YOUR INSTRUCTIONS – In the passage on proximal humerus fractures, condense the paragraph that begins "Proximal humeral fractures account for almost 10%" into a bulleted list of its main facts.

READING PASSAGE –

----------

Abstract
Fractures of the proximal humerus are very common and increasing in incidence within an ageing population. The majority of undisplaced fractures can be treated conservatively. Displaced fractures in good quality bone or in the young are considered for surgical fixation. However, displaced and comminuted fractures with or without dislocation, especially in the elderly, cannot be reliably treated with fixation. These patients are generally considered for joint arthroplasty. This review article focuses on the outcome following arthroplasty for proximal humeral fractures.
Keywords: Proximal humerus, Fracture, Arthroplasty
1. Introduction
Proximal humeral fractures account for almost 10% of all fractures.1 Their incidence is rising with an aging population, accounting for a third of all fractures in the over 65 years of age with an expected further increase in the next 20 years.2 It is three times more common in women, with trauma secondary to low energy falls accounting for 90% of cases.2
The estimated cost to the health service and rehabilitation in a country with a similar population to the United Kingdom, is over £80 million.3 In those over 65 years old, the burden of loss of independence and reliance on others for support has a profound effect on their mental and socioeconomic state. It also has a significant impact on the work life of individuals caring for these patients(3).

----------

DATA EXTRACTS –
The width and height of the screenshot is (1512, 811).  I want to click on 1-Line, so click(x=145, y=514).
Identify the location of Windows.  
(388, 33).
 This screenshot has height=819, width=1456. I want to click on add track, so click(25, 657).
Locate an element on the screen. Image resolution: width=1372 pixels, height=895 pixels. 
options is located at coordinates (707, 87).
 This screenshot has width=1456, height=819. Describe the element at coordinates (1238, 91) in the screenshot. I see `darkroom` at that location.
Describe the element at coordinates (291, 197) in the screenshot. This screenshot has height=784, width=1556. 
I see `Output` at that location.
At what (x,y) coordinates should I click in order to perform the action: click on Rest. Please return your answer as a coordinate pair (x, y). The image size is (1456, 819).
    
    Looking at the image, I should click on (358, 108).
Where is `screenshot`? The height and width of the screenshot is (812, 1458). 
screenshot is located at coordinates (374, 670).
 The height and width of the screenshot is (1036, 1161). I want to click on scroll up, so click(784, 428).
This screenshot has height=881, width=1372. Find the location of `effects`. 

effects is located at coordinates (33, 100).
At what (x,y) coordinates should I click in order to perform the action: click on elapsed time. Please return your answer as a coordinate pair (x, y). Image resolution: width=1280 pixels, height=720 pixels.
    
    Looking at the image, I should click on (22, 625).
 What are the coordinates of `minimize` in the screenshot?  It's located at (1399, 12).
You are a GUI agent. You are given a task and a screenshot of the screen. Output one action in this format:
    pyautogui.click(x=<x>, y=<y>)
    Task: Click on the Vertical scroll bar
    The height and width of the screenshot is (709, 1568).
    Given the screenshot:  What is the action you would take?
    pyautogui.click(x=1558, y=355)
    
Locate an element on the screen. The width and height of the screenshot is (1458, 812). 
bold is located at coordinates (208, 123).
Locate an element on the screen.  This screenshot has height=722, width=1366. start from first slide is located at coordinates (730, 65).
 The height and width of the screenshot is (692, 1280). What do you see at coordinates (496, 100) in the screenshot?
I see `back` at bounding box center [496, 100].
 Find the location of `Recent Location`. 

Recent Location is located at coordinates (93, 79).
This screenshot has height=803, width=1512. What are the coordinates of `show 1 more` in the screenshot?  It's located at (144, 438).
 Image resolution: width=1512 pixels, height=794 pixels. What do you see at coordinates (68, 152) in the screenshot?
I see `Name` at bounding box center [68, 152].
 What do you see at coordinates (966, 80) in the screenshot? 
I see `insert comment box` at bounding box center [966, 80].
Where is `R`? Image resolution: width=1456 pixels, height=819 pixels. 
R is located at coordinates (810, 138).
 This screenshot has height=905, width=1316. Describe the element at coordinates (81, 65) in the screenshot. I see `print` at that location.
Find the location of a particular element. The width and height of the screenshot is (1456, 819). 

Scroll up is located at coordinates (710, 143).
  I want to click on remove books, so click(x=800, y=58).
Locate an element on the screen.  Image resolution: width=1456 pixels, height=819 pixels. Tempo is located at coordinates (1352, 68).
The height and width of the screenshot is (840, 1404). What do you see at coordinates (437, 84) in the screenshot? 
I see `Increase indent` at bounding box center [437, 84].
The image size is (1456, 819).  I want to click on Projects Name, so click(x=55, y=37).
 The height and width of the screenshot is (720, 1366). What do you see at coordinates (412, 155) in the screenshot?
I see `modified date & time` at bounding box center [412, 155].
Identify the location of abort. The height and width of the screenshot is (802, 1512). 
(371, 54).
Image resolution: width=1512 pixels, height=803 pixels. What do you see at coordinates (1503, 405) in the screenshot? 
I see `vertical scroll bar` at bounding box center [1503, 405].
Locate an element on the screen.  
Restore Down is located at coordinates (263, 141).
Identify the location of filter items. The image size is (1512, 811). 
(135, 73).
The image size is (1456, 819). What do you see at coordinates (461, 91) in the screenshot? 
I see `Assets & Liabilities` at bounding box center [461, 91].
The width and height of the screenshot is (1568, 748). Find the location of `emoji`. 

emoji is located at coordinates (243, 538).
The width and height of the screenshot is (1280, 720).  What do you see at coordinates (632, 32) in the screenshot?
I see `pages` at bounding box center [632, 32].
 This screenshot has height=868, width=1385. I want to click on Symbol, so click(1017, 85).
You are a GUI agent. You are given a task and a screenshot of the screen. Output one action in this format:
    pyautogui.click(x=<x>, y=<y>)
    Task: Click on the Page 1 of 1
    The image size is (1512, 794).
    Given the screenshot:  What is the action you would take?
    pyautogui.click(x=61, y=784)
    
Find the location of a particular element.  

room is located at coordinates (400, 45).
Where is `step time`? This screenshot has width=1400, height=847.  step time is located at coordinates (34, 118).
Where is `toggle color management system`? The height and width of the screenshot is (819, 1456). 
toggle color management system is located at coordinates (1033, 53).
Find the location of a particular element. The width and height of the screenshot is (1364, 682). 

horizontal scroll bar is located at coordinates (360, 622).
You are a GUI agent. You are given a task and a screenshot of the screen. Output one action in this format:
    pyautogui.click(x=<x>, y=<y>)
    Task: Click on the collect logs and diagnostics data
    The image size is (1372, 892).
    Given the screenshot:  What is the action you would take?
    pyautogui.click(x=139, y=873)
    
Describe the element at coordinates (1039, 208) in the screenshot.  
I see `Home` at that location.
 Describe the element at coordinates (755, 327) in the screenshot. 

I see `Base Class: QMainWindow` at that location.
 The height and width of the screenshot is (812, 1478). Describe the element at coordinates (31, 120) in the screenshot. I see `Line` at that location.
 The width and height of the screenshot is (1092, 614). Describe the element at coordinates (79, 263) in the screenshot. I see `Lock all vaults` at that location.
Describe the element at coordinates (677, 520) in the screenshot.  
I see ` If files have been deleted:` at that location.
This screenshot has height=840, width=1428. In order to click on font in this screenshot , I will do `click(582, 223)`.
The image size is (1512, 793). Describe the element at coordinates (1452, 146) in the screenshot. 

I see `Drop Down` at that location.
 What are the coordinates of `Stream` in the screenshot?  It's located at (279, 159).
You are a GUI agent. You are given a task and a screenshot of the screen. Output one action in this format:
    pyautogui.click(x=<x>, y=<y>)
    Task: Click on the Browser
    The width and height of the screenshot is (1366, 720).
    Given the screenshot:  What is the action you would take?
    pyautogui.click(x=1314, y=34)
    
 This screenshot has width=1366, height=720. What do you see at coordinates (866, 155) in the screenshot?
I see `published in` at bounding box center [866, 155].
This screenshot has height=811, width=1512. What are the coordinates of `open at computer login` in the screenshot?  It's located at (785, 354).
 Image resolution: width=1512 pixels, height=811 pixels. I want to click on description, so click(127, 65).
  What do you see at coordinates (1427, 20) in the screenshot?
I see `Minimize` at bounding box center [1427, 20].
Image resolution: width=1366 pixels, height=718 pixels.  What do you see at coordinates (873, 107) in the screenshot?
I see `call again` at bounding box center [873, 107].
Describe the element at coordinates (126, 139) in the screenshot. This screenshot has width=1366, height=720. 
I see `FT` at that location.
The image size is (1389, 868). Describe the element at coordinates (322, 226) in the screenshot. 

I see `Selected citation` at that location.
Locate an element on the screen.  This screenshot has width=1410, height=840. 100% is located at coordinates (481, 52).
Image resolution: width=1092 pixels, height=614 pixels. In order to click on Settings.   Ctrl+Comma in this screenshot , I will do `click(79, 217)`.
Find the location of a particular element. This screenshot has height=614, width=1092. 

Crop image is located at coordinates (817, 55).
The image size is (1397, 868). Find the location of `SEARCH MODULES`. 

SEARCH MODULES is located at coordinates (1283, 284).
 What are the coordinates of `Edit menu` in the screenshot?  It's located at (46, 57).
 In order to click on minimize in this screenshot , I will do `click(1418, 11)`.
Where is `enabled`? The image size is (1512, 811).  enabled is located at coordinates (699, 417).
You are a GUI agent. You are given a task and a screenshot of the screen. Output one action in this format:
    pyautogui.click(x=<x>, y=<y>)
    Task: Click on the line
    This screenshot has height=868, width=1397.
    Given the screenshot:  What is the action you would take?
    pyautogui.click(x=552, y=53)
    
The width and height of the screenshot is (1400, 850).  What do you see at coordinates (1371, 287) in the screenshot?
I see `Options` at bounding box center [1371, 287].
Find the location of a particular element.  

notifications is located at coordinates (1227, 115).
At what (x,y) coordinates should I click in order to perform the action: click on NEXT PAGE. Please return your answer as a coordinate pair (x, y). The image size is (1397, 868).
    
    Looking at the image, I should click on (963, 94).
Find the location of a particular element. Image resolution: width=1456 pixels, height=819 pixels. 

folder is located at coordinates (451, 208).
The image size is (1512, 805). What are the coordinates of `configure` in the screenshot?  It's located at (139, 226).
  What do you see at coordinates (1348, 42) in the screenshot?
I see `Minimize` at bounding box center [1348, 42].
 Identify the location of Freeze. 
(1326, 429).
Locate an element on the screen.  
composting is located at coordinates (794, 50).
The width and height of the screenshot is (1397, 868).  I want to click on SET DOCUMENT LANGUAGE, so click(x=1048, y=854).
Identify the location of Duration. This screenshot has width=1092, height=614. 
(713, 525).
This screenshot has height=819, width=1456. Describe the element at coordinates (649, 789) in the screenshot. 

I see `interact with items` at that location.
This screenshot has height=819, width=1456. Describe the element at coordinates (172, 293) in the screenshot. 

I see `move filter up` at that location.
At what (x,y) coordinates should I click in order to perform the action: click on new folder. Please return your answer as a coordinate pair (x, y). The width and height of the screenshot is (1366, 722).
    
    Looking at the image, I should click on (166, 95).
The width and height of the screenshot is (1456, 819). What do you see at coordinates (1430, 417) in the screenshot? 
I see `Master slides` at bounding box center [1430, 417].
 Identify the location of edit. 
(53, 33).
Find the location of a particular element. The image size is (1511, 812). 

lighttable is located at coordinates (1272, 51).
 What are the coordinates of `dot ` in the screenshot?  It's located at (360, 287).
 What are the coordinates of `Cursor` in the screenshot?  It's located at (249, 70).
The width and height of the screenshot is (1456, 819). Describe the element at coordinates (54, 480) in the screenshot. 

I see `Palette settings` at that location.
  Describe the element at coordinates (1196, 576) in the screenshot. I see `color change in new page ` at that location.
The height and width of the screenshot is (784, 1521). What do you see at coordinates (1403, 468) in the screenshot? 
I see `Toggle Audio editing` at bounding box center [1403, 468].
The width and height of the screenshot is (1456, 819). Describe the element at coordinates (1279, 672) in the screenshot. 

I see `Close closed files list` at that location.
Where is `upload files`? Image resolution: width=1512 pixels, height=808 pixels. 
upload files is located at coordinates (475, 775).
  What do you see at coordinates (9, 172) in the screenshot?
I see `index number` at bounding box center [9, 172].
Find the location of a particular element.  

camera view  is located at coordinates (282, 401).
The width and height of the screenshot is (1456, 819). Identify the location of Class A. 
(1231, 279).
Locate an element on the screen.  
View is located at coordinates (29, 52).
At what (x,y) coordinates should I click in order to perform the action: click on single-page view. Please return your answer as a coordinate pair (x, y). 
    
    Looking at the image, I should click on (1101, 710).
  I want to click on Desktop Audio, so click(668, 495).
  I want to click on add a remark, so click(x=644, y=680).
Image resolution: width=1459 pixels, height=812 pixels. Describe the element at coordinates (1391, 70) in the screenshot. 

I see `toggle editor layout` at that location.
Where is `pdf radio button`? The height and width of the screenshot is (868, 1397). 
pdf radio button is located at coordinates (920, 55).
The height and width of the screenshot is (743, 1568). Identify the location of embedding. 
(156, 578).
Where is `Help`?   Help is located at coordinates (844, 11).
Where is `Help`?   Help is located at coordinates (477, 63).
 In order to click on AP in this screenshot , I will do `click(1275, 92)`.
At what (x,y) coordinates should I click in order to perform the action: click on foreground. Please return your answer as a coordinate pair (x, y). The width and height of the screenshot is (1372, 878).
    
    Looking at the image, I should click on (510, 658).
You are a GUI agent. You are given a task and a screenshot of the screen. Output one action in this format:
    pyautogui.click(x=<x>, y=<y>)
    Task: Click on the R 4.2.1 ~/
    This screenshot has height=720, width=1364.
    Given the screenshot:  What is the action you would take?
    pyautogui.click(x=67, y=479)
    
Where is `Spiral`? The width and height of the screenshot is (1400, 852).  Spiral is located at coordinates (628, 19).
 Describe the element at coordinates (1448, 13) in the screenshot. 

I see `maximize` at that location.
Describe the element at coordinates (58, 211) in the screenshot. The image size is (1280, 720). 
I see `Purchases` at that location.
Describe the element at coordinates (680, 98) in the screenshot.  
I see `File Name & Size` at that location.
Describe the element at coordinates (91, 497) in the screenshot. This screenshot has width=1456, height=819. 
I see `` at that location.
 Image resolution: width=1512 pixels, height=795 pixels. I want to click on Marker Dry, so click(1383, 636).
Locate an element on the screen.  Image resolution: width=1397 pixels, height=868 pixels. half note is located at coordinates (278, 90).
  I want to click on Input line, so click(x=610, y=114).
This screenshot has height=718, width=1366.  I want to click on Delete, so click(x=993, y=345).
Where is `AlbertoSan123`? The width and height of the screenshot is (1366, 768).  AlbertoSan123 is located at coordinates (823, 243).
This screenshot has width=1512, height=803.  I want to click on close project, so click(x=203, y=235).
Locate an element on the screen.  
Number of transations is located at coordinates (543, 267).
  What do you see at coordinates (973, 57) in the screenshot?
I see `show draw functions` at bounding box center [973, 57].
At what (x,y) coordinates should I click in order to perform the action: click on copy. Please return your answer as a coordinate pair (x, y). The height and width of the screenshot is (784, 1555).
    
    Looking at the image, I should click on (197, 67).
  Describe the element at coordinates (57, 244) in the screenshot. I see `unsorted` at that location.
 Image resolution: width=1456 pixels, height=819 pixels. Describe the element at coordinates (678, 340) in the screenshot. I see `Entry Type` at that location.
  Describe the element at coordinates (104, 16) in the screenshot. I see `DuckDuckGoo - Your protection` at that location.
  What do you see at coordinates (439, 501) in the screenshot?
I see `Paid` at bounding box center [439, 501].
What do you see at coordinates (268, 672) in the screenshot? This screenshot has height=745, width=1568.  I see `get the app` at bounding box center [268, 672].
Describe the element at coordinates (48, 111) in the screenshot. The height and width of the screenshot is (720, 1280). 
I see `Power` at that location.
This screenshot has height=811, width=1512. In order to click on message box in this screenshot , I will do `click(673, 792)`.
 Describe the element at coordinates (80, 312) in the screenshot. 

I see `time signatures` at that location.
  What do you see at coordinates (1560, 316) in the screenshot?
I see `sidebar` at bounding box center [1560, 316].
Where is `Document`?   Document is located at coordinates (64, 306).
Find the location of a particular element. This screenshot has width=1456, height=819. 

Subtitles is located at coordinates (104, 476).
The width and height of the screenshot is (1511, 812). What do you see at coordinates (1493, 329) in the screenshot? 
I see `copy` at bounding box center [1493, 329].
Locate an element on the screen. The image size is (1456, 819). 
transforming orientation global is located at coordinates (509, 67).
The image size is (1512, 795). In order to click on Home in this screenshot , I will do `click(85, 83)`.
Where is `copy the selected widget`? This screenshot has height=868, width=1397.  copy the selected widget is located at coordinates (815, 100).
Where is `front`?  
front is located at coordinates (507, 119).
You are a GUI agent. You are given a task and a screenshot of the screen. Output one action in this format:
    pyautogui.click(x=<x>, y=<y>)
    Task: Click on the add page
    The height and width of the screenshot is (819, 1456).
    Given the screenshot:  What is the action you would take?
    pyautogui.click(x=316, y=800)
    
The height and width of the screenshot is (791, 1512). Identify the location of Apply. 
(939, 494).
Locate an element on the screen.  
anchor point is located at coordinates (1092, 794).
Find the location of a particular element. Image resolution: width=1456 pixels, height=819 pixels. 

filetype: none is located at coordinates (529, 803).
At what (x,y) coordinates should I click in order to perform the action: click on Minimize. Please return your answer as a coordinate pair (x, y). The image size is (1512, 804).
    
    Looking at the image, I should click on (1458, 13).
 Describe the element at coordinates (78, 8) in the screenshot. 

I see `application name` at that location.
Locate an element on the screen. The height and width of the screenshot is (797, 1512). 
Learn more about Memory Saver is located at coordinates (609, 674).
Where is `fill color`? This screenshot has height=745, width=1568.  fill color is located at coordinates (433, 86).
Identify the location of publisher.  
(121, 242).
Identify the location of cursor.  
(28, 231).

----------

EXERCISE SOLUTION –
- Proximal humeral fractures make up almost 10% of all fractures.
- Their incidence is rising with an aging population.
- They account for a third of all fractures in people over 65, and a further increase is expected over the next 20 years.
- They are three times more common in women.
- Low-energy falls cause 90% of cases.